**Problem to work on:** Do statements (a), (b), and (c) agree with the case summary below? Answer yes or no for each and quote the deciding words of the case summary. (a) In arbitration, the employee was awarded $87,770.27 in damages. (b) The district court held that TIG had a duty to indemnify. (c) Only TIG appealed the district court's ruling.

[[ Extract to read open ]]

No Hawai`i appellate court has ever interpreted the meaning of the CGL policy's pollution exclusion.  The Ninth Circuit recently issued an Order certifying a question to the the Hawai`i Supreme Court regarding its interpretation of the pollution exclusion.  See Apana v. TIG Ins. Co., No. 08-15369 (9th Cir. July 15, 2009) [here].

    The underlying case involved an insured plumber who was called upon by Walmart to service a clogged floor drain.  An alleged "strong drain cleaner" was used, emitting "noxious fumes" within the store.  A Walmart employee breathed in the fumes and left the store bleeding from her nose and mouth.  The employee sued the plumber.  

    The insured tendered the defense to TIG.  TIG rejected the claim based on the policy's Total Pollution Exclusion.  The employee and insured went to arbitration, where the employee was awarded $87,770.27 in damages.  The insured plumber then assigned his rights under the policy to the employee.

    The policy excluded coverage for bodily injury resulting from the "discharge, dispersal, seepage, migration, release or escape" of "any solid liquid, gaseous or thermal irritant or contaminant, including smoke vapor, soot fumes, acids, alkalis, chemicals and waste."  The district court held TIG had no duty to indemnify but did have a duty to defend.  Both parties appealed.

    The Ninth Circuit noted there was a split of authority nationwide on the meaning of the pollution exclusion.  On one side, courts applied the exclusion literally because they found their terms to be clear and ambiguous.  On the other side, courts limited the exclusion to situations involving traditional environmental pollution, either because they found the terms of the exclusion to be ambiguous or because the exclusion contradicted policyholders' reasonable expectations.

[[ Extract to read closed ]]
[[ Record extracts open ]]

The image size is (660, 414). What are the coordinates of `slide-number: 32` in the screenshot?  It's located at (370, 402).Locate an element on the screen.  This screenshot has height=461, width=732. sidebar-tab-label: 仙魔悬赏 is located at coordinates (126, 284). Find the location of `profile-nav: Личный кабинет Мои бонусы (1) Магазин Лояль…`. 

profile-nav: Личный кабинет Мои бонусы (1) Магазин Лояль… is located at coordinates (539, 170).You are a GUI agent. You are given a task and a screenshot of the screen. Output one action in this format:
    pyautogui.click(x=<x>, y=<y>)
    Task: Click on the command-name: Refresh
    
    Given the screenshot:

[[ Record extracts closed ]]

**Solved problem:**
(a) Yes: "The employee and insured went to arbitration, where the employee was awarded $87,770.27 in damages."
(b) No: "The district court held TIG had no duty to indemnify but did have a duty to defend."
(c) No: "Both parties appealed."